● **Material for this task**:
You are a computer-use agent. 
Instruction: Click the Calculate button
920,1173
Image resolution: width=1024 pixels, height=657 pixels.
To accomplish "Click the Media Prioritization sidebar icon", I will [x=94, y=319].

● **Problem requirements**: All lines from the one with "Image resolution: width=1024" to the end of the records must be set down exactly. Skip every line before it.

● **Result for this task**:
Image resolution: width=1024 pixels, height=657 pixels.
To accomplish "Click the Media Prioritization sidebar icon", I will [x=94, y=319].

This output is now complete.